2022-05-21 5:20:37 PM  
More info.

Computer one, my main desktop, had its main SSD fail hard a week ago.  (Fortunately just the OS, not my main data drive.)  I powered it down and was using my laptop until I could get a replacement, but I needed to run something on the desktop, so I booted it with an Lubuntu live USB stick.  And because I thought I might need to run it again, I left it on for a few days (didn't need it).

A few days later I powered it on again, and it got hung up in the BIOS and one of the data drives was clicking, so it failed hard too.  Fortunately it turned out to the drive that contains data not of immediate concern.  I powered it off quickly.
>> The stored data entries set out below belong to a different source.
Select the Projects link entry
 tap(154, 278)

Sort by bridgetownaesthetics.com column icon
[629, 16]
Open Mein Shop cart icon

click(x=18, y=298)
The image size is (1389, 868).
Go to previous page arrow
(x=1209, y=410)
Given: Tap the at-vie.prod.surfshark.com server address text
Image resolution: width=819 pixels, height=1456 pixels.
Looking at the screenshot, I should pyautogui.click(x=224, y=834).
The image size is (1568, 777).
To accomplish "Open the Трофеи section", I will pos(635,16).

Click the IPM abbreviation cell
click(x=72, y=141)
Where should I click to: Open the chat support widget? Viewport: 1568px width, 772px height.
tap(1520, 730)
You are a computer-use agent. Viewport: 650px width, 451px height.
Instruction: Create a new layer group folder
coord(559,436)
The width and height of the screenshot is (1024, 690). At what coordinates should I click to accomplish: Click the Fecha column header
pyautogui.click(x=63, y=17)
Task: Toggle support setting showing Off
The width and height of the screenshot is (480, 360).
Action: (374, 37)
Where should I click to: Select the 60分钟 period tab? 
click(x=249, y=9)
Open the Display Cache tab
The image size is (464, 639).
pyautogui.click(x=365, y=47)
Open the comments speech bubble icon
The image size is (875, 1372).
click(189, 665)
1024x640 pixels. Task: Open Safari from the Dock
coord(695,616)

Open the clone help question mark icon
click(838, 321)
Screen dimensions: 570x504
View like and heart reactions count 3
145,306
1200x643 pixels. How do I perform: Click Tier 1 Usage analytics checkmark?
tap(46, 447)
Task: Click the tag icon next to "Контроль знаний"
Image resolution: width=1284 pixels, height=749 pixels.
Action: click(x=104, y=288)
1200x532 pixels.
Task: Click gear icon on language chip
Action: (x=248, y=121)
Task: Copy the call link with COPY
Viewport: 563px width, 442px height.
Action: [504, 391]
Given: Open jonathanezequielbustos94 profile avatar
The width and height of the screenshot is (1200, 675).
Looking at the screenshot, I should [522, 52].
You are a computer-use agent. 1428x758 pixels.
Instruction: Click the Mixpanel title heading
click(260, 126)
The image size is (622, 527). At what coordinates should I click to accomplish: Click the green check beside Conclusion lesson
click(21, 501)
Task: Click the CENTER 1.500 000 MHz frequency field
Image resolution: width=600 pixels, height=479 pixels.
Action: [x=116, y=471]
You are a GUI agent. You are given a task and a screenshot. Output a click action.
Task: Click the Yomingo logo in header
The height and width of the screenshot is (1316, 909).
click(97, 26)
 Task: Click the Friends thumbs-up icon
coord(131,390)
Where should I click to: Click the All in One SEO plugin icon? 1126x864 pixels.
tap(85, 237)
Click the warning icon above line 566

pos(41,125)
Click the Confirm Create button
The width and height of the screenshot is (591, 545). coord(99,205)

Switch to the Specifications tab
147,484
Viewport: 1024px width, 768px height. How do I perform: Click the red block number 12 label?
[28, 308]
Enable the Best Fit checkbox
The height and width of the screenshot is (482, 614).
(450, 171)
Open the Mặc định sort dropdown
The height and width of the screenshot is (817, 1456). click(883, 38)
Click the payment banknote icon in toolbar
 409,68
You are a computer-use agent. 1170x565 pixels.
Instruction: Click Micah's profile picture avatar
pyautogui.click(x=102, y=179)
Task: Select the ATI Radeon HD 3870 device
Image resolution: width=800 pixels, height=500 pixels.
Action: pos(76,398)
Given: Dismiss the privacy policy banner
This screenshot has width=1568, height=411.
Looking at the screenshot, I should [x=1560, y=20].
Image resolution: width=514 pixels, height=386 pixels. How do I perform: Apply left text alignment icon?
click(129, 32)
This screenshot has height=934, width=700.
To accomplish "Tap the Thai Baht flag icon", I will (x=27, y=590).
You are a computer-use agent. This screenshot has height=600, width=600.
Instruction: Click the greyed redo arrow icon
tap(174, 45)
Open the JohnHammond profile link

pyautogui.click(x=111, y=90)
Yesterday, I carefully isolated the bad drive and was able to boot and the desktop.  Thinking there might be an electrical problem causing issues, I rather painstakingly copied all my most important and irreplaceable files from my main data to my laptop.  Halfway through the process the drive started getting I/O errors, but was not clicking.  Upon rebooting the drive ran again I was able to complete the copy (several hundred gigabytes) with no further issues.

Meanwhile, in my media computer, I had a hard disk that started producing I/O errors.  The BIOS kept getting hung up in reboot.  I finally managed to get the computer to boot by disabling all the hard drives in the BIOS then reenabling (it's apparently a sporadic failure).  Once I did boot it, I saw that all drives were working, but at some point one started getting I/O errors again.  A heath scan of the questionable drive claimed that it did not support protocol, which I know is false, it's the same model as the other drives.  Replacing cables didn't do much.

So I guess why all these sudden failures in two computers at the same time over a week?  The systems had been working flawlessly.  Would something like an electrical surge cause this?  (That's a possibility, the building was repairing its AC unit and I could easily see powering that thing up and down a few times having electrical implications.)  Apart from the drive failures the computers seem to be working fine.  My laptops were plugged in also, but no failures.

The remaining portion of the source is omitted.